Invoke a Callable object with a tuple of arguments.

auto add = [] (int x, int y) {
  return x + y;
};
std::apply(add, std::make_tuple( 1, 2 )); // == 3

Splicing for maps and sets

Moving nodes and merging containers without the overhead of expensive copies, moves, or heap allocations/deallocations.

Moving elements from one map to another:

std::map<int, string> src{ { 1, "one" }, { 2, "two" }, { 3, "buckle my shoe" } };
std::map<int, string> dst{ { 3, "three" } };
dst.insert(src.extract(src.find(1))); // Cheap remove and insert of { 1, "one" } from `src` to `dst`.
dst.insert(src.extract(2)); // Cheap remove and insert of { 2, "two" } from `src` to `dst`.
// dst == { { 1, "one" }, { 2, "two" }, { 3, "three" } };

Inserting an entire set:

std::set<int> src{1, 3, 5};
std::set<int> dst{2, 4, 5};
dst.merge(src);
// src == { 5 }
// dst == { 1, 2, 3, 4, 5 }

Inserting elements which outlive the container:

auto elementFactory() {
  std::set<...> s;
  s.emplace(...);
  return s.extract(s.begin());
}
s2.insert(elementFactory());

Changing the key of a map element:

std::map<int, string> m{ { 1, "one" }, { 2, "two" }, { 3, "three" } };
auto e = m.extract(2);
e.key() = 4;
m.insert(std::move(e));
// m == { { 1, "one" }, { 3, "three" }, { 4, "two" } }

C++14 Language Features

Binary literals

Binary literals provide a convenient way to represent a base-2 number. It is possible to separate digits with '.

0b110 // == 6
0b1111'1111 // == 255

Generic lambda expressions

C++14 now allows the auto type-specifier in the parameter list, enabling polymorphic lambdas.

auto identity = [](auto x) { return x; };
int three = identity(3); // == 3
std::string foo = identity("foo"); // == "foo"

Lambda capture initializers

This allows creating lambda captures initialized with arbitrary expressions. The name given to the captured value does not need to be related to any variables in the enclosing scopes and introduces a new name inside the lambda body. The initializing expression is evaluated when the lambda is created (not when it is invoked).

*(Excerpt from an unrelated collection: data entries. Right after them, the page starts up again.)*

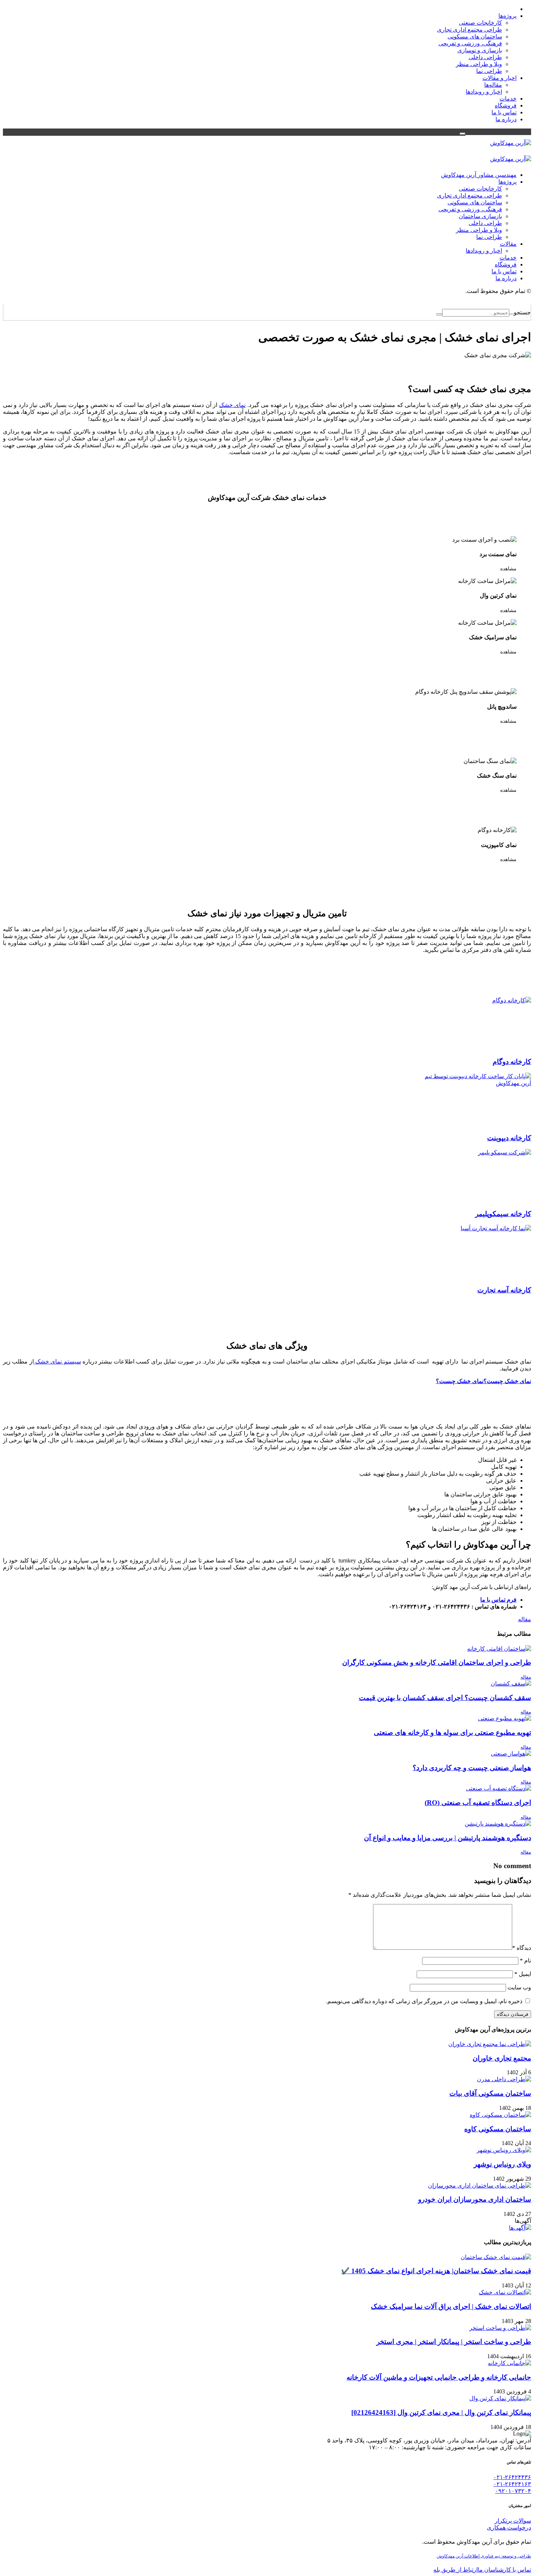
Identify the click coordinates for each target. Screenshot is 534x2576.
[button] (462, 134)
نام (525, 1960)
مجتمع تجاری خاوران (502, 2058)
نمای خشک (232, 405)
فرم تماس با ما (498, 1600)
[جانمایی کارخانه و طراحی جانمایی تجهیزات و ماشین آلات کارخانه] (509, 2363)
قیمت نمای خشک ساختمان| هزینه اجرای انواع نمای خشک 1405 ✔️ (436, 2271)
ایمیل (522, 1974)
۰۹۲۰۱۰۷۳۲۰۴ (513, 2491)
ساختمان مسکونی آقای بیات (490, 2093)
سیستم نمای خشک (57, 1361)
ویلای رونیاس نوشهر (502, 2164)
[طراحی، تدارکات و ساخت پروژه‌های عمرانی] (510, 143)
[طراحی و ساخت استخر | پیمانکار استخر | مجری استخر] (500, 2328)
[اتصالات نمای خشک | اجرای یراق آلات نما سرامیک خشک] (505, 2292)
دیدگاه (521, 1948)
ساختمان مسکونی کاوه (497, 2129)
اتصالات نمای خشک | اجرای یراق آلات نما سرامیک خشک (451, 2306)
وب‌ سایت (519, 1987)
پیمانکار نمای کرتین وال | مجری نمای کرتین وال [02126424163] (441, 2412)
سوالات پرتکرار (513, 2521)
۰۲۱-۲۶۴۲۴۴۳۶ (512, 2477)
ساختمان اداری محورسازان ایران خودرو (474, 2199)
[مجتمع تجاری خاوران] (489, 2044)
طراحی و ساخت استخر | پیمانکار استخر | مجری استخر (453, 2341)
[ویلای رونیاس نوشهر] (504, 2150)
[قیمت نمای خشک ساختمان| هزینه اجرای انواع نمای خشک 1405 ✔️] (496, 2257)
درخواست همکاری (509, 2527)
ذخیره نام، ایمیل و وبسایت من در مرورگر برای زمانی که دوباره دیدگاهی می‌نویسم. (424, 2001)
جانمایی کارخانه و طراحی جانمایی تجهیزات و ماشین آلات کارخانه (439, 2377)
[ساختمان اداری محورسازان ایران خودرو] (479, 2185)
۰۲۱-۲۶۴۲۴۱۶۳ (512, 2484)
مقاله (524, 1619)
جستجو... (520, 312)
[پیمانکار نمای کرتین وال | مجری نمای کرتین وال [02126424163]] (500, 2398)
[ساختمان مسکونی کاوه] (500, 2115)
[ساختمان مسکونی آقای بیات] (504, 2079)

int factory(int i) { return i * 10; }
auto f = [x = factory(2)] { return x; }; // returns 20

auto generator = [x = 0] () mutable {
  // this would no compile without 'mutable' as we are modifying x on each call
  return x++;
};
auto a = generator(); // == 0
auto b = generator(); // == 1
auto c = generator(); // == 2

Because it is now possible to move (or forward) values into a lambda that could previously be only captured by copy or reference we can now capture move-only types in a lambda by value. Note that in the below example the p in the capture-list of task2 on the left-hand-side of = is a new variable private to the lambda body and does not refer to the original p.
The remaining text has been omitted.